Selain mendapat pertanyaan tersebut, Regina, Sera, dan Marhendra juga dicecar seputar kelemahan penelitian mereka. Terutama, tentang perawatan drainase yang menjadi sumber saluran air untuk diolah menjadi listrik.
Di depan juri, mereka mengakui, jika perawatan drainase butuh ketelatenan. Sebab, jika tak dirawat secara rutin, drainase akan tersumbat kotoran. Akhirnya, pasokan air yang akan diubah menjadi energi listrik akan berkurang.
Kelemahan lainnya, pasokan listrik hanya didapat saat rnusim hujan. Sedangkan saat musim kemarau, listrik tak bisa dihasilkan karena drainase kering. "Tujuan utama penelitian ini memang memanfaatkan genangan air saat hujan menjadi energi listrik. Jadi, ya saat musim hujan saja," imbuh Regina. Rasa dag dig dug selama presentasi di depan dewan juri pun terbayar lunas. Dari 10 finalis yang diundang untuk mengikuti presentasi, karya tulis mereka dinobatkan menjadi juara II.
Ketiganya pun tak bisa lagi menyembunyikan rasa haru. Sebab, 10 karya tulis yang masuk 10 besar itu mempunyai keunikan sendiri-sendiri. Sebagai hadiah, mereka mendapat uang pembinaan Rp 2 juta, kemudian voucher, trofi, dan sertifikat. Lantas akan dipakai untuk apa hadiah yang didapatkan? Ketiganya kompak menjawab akan menggunakannya untuk penelitian selanjutnya.
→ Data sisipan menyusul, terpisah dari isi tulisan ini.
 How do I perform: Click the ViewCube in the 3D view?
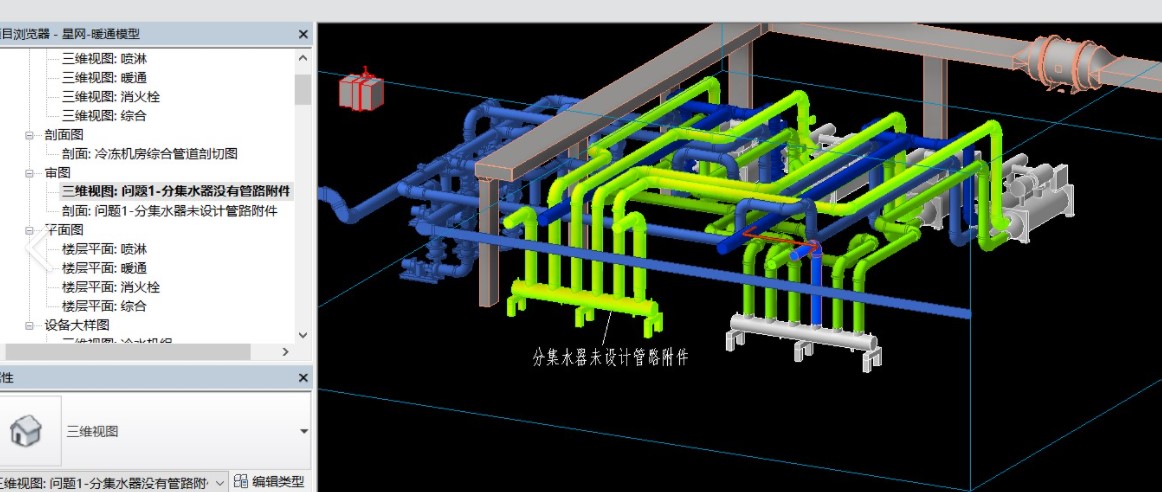click(x=361, y=90)
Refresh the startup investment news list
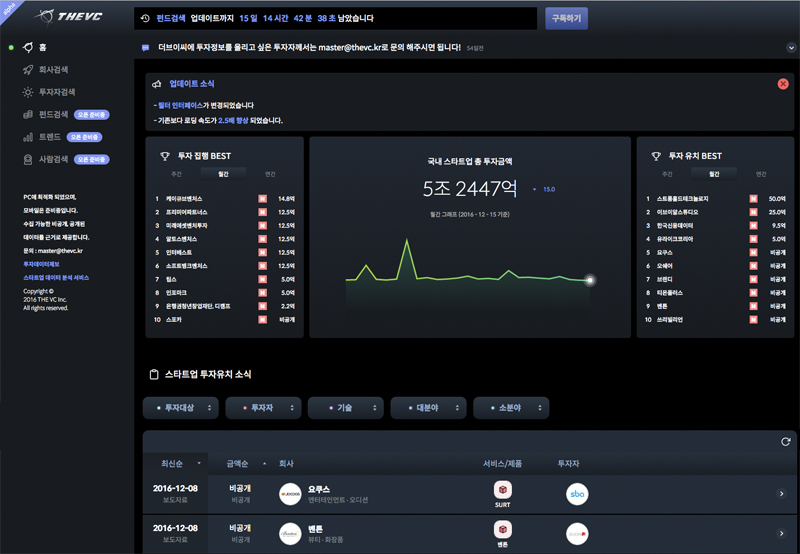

Dalam waktu dekat mereka juga akan mengirimkan hasil penelitiannya ke Pemkot Kediri. Dengan demikian, pemikiran mereka tak hanya berhenti di karya tulis. Tetapi juga bisa diterapkan di Kota Kediri untuk mengatasi banyaknya genangan air dan banjir. "Ini bisa menjadi solusi. Semoga pemkot rnau menerapkannya," sahut Marhendra diamini oleh Regina dan Sera.